Sadly, those girls were not just an isolated case and there was a short window of time where many EXO-Ls took to treating ARMYs very poorly. It wasn’t all EXO-Ls and it wasn’t to say that ARMYs didn’t retaliate or antagonize, but the whole thing was–to put it plainly–stupid. It went so far as to extend to end of the year programs where a rumor spread that EXO-Ls decided to shut off their lightsticks during BTS’s performance. Whether or not it was intentional we can’t know, but the groundwork had already been laid for this to interpreted as a direct aggression.

Over time, this old EXO-L vs. ARMY beef faded (largely because everyone got tired of it, started liking the other group, and the ones who hung on were drowned out) but others like it have cropped up. And here is what everyone needs to learn: it’s not that deep. People have different tastes in music and they express their love for their groups differently. It is not your job to police the internet unless someone is harmful or hateful. Maybe that one fan squealing about their group is being cringey, but how does that have anything to do with you? Ignore them and move on. Don’t engage and become the jerk who started a fandom war.

You Don’t Owe Your Faves Anything

So many fans feel like it is their job to defend their faves from the hatred of others. They make it a point to go through people’s “unpopular opinions” posts and comment how wrong they are. They try to create a movement against that person just for expressing their opinion as if that had somehow harmed their group personally.

Here’s the truth: it doesn’t matter. Your faves don’t care. As long as you keep loving them, it will not matter one way or the other whether or not someone has an unfavorable unpopular opinion. You are not their personal bodyguards; they pay people for that.
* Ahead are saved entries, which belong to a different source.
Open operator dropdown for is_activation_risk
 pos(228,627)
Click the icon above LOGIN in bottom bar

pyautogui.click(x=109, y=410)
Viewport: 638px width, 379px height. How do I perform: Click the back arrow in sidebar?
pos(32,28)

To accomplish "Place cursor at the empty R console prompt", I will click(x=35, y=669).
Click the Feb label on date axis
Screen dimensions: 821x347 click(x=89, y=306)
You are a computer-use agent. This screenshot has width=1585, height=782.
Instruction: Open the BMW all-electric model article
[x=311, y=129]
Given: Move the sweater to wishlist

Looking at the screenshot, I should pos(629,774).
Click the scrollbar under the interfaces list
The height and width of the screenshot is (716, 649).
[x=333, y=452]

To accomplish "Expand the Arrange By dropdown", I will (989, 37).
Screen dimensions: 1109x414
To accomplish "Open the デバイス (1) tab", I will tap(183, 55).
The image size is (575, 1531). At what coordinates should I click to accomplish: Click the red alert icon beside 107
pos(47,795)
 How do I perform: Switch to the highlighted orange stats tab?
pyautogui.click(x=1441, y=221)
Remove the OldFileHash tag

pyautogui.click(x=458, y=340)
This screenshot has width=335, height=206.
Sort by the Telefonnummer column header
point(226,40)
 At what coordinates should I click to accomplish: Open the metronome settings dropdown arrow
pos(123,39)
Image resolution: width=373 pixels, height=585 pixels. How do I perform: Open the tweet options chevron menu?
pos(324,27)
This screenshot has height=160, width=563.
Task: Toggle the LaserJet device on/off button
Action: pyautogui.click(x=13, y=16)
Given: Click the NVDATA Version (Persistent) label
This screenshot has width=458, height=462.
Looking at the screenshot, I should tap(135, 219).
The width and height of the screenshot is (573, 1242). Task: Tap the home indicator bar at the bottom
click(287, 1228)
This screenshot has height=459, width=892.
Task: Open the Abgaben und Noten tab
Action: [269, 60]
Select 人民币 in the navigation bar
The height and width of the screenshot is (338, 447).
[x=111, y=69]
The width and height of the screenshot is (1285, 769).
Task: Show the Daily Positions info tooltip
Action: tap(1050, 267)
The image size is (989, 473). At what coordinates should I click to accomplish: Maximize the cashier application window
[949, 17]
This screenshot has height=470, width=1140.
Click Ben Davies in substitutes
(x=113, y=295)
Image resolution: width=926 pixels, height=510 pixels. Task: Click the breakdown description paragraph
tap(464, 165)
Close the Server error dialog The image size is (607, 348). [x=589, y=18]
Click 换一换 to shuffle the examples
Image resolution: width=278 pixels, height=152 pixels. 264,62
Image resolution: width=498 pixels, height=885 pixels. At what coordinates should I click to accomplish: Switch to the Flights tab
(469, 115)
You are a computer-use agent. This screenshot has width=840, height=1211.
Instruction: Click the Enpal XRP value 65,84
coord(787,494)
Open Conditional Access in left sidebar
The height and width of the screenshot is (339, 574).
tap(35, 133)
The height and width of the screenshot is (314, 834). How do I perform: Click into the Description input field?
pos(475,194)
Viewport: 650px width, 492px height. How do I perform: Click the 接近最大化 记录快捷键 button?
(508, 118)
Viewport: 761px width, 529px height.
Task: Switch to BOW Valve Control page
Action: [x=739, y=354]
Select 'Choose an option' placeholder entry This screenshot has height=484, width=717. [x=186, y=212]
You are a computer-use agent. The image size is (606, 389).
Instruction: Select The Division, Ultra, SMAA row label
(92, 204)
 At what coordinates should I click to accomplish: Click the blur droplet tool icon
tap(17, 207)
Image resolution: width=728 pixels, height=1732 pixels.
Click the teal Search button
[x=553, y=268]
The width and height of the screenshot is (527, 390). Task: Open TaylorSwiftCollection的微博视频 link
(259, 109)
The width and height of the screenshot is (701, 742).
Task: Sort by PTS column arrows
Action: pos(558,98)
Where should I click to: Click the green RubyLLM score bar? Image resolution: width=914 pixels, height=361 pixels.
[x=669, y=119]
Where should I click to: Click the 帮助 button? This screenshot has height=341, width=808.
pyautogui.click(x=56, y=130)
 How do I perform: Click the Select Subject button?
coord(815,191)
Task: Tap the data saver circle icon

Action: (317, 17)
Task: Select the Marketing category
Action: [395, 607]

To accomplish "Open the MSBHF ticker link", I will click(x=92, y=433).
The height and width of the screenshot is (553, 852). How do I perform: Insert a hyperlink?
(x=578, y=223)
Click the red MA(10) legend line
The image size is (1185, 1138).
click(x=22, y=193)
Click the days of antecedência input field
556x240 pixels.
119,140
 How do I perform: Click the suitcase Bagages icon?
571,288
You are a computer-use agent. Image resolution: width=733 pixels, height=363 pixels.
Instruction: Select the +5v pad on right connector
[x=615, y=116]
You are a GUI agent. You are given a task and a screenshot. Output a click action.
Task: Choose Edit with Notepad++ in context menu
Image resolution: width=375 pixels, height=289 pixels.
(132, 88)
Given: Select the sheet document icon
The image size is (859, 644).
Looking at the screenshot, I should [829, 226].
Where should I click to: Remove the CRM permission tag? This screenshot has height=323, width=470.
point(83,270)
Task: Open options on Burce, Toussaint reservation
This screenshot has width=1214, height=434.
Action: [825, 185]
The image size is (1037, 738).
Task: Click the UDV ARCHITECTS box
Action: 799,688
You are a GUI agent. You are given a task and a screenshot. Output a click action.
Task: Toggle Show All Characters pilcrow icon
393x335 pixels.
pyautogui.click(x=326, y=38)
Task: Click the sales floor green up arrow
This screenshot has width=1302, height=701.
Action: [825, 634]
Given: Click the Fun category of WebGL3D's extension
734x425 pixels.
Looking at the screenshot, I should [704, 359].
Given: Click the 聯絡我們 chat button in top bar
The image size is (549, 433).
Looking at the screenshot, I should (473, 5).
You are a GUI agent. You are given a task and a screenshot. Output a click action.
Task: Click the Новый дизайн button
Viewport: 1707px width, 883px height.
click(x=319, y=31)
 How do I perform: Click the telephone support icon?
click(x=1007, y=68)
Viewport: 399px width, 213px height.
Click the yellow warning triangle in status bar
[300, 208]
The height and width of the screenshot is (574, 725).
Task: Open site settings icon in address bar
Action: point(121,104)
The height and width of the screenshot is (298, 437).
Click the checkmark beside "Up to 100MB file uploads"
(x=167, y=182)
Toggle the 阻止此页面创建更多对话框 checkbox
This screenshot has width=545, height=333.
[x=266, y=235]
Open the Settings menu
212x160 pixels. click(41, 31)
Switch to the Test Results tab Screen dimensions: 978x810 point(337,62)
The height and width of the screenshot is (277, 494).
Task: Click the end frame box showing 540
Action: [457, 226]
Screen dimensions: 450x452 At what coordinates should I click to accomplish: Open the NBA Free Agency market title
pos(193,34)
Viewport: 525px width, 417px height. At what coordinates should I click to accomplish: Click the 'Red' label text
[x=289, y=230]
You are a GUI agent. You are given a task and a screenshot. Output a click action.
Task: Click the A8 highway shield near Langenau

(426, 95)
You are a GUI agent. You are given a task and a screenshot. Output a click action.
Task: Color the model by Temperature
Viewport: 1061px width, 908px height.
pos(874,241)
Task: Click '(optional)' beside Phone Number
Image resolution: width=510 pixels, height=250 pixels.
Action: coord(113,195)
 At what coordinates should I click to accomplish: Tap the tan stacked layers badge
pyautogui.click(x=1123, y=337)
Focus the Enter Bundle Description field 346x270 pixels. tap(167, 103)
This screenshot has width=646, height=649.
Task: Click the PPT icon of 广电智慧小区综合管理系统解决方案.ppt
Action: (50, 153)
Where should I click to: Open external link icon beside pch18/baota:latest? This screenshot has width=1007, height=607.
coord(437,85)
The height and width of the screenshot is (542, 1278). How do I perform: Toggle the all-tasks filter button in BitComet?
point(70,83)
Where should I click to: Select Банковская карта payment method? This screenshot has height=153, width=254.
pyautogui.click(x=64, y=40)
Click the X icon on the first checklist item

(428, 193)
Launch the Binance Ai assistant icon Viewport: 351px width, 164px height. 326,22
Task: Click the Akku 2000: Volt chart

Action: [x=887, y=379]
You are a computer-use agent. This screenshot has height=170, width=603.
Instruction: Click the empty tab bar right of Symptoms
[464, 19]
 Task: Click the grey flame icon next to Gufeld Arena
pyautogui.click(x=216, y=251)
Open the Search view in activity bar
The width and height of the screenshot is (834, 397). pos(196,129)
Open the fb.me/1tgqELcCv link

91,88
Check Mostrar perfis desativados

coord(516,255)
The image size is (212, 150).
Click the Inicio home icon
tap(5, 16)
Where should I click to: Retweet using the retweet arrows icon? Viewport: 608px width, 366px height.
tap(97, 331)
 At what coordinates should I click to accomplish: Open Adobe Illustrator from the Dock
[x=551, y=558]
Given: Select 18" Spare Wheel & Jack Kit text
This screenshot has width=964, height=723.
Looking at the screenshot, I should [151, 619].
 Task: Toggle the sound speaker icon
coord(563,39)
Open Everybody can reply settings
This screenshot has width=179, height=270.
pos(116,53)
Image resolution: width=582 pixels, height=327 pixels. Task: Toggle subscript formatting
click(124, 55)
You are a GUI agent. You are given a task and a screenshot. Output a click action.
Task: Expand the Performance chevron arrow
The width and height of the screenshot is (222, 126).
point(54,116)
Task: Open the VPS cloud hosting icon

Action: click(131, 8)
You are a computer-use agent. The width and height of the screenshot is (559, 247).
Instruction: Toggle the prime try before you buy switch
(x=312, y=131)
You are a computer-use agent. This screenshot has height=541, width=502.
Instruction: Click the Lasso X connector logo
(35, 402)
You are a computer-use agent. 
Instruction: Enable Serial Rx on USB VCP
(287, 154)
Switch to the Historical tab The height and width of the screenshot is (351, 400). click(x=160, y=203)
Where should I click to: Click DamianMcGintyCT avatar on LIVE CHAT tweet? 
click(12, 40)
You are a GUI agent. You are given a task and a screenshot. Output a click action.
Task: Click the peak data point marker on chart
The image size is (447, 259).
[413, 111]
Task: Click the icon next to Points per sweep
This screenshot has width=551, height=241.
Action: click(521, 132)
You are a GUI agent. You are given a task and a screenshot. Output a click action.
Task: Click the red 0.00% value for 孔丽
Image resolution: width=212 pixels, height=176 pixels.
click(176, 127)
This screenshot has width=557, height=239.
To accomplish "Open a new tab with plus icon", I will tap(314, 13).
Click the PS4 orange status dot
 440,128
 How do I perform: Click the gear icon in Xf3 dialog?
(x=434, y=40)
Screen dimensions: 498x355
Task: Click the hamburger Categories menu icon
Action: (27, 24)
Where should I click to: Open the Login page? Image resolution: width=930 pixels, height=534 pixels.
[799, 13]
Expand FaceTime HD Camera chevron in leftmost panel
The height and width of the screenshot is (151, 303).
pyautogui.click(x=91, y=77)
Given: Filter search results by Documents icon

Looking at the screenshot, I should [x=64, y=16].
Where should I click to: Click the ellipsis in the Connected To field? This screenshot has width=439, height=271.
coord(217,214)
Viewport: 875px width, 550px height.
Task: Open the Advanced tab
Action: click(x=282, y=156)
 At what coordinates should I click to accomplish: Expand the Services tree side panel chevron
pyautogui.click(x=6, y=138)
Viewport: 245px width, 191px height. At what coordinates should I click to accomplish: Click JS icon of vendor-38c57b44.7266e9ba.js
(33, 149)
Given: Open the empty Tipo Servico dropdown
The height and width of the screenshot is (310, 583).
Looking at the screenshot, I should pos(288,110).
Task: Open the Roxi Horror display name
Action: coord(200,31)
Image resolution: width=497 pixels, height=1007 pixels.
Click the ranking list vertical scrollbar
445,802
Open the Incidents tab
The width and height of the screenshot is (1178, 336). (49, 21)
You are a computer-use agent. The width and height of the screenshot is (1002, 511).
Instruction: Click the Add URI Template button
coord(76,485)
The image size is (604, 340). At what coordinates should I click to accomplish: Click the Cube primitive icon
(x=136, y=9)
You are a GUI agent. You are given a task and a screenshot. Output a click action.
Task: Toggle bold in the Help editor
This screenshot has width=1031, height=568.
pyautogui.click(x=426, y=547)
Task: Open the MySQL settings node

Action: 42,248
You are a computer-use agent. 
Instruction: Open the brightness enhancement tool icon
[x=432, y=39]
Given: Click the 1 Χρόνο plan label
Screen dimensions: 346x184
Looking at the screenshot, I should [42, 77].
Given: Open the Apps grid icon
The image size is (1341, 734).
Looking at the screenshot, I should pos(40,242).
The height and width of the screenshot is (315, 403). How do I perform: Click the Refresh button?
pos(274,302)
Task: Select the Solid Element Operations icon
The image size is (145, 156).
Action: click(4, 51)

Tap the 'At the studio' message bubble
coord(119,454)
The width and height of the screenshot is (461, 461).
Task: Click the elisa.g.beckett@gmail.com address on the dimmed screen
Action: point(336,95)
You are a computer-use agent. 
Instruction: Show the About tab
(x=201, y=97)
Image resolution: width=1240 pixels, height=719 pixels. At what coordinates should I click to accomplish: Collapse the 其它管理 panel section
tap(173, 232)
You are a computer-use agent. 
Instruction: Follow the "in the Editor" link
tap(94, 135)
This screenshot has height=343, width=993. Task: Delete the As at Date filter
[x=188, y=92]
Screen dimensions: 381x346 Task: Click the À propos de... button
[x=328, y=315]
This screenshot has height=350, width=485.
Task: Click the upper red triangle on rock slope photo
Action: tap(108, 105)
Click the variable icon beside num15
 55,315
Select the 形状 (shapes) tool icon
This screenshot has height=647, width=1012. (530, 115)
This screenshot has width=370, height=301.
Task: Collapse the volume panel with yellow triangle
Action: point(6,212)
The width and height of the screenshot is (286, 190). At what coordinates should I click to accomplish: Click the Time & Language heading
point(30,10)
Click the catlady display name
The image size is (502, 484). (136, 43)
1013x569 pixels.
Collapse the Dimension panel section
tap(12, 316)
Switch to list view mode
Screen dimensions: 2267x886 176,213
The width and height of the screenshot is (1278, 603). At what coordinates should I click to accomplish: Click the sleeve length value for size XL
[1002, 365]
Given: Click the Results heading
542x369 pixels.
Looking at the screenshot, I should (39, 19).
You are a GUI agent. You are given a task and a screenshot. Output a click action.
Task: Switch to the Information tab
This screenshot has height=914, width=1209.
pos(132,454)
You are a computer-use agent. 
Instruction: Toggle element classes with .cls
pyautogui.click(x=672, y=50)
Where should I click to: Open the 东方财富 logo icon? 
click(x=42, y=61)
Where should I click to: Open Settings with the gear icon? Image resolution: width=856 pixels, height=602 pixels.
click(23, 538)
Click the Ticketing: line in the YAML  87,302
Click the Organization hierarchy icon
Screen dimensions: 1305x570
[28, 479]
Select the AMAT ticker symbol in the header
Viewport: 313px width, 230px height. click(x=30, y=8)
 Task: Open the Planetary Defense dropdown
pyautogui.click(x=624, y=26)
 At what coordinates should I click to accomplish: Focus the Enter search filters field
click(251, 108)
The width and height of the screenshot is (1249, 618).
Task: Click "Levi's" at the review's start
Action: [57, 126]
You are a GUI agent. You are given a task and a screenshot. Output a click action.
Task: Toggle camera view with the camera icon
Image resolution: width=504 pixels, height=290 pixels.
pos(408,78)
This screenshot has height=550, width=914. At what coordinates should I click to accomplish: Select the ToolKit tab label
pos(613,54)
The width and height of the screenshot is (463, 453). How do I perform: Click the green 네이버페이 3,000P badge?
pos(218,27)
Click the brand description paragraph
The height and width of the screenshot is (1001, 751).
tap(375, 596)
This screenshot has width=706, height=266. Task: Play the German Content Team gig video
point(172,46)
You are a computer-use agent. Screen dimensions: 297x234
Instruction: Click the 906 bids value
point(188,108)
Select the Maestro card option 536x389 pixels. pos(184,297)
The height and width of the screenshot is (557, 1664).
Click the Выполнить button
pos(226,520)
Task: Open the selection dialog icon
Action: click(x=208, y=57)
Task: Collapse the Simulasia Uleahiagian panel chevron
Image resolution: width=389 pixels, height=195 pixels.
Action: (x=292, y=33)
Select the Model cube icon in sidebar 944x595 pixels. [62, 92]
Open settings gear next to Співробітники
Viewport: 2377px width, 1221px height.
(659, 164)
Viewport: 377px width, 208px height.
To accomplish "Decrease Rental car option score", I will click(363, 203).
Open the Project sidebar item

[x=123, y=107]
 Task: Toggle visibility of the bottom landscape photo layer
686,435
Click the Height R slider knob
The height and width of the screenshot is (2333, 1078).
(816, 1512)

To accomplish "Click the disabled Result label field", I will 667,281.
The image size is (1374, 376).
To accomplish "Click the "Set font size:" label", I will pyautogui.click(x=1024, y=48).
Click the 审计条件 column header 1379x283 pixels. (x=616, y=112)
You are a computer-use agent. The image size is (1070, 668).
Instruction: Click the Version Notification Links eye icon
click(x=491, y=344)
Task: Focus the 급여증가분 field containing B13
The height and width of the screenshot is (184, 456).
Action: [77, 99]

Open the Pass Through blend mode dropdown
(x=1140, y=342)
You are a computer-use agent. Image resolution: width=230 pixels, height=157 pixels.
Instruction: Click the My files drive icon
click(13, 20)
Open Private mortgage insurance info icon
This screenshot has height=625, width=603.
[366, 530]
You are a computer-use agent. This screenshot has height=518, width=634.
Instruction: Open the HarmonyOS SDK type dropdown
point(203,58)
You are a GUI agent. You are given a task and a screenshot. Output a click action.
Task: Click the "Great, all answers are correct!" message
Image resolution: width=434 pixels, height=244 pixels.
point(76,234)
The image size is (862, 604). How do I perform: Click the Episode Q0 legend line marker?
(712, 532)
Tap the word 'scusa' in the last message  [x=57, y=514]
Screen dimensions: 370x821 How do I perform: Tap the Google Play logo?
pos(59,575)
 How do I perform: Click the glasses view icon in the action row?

Enjoy Yourself & Don’t Be a Jerk

K-pop music is just a genre of music that we all happen to enjoy. It is not a lifestyle, it is not an exclusive club. It’s just music. Just because you devote your time, your effort, and your love to it does not mean that you have to defend it at all costs against anyone who may have a differing opinion–because they’re trying to do the same thing! Just enjoy the wonderful music that your faves have made and respect everyone else trying to do the same.

1 Comment »

  1. Yes! I agree so strongly about this. In my less experienced days of entering the k-pop world, I signed on to one online k-pop ‘news’ center and soon learned to get out of there! I had some one say it must be hard to be an ARMY because so many people hate us due to most of ARMY being toxic. I honestly had no idea what this person was talking about as I had seen the good, the bad and the ugly in pretty much any k-pop fandom. And a bunch of bad apples never speaks for the entire fandom. I tried to be diplomatic and explaining this but they continued to try and convince me that I’m not only wrong but because I’m in the minority I must feel OH SOOO STRESSED with the hate I surely must be getting! It took a few back and forth for me to finally just say, “OK, our conversations end as of today. You’re not listening to me. You’re spending all this energy to try and get me to leave my fandom. You. Have. Problems.”

    Anyway, the only time I feel a need to defend any k-pop group is from any racist remarks I hear about k-pop and the artists involved.But that means I’ll defend all of them. Whether it’s an artist I follow or not. And while I’m mainly an ARMY I’m also for multi-fandom. I’m fortunate that most people I have met into k-pop are multi-fandom or at least respect multi-fandom.